Horizontal Asymptotes

[nycmathguy]

Section 2.6
10, 12, 14, 16

Q. 10

The numerator is 1, which can be expressed as 1•x^0. The degree of the numerator is smaller than the degree of the denominator. The horizontal asymptote is the line y = 0.

Q. 12

The degree of the numerator = degree of denominator. The horizontal asymptote is -7/2 for this question.

Q. 14

The degree of the numerator > degree of denominator. So, no horizontal asymptote.

Q. 16

The degree of the numerator = degree of the denominator.

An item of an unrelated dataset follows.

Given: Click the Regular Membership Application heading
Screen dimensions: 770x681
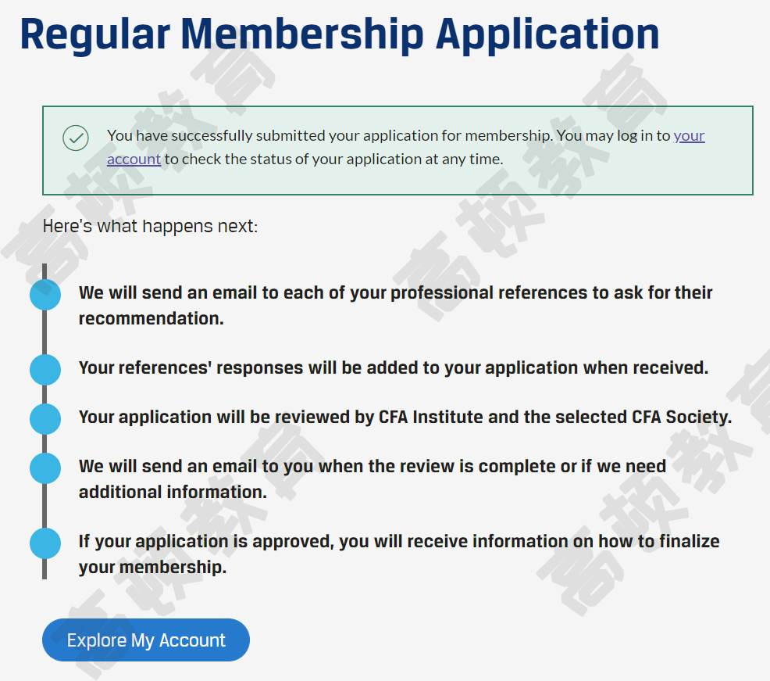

So, the horizontal asymptote is
-4/1 or simply -4.

You say?

 

[MathLover1]

Q. 10

The horizontal asymptote is the line y = 0-> correct
The vertical asymptote is the line x =2

12.
Vertical: x=- 3/2
Horizontal: y=-7/2 -> you did it correct

Q. 14
no horizontal asymptote=> correct
Vertical: x= -2

Q. 16
correct

 

[nycmathguy]

Q. 10

The horizontal asymptote is the line y = 0-> correct
The vertical asymptote is the line x =2
View attachment 487


12.
Vertical: x=- 3/2
Horizontal: y=-7/2 -> you did it correct

Q. 14
no horizontal asymptote=> correct
Vertical: x= -2

Q. 16
correct

Precalculus is getting interesting, to say the least. I thank you for taking the ride with me.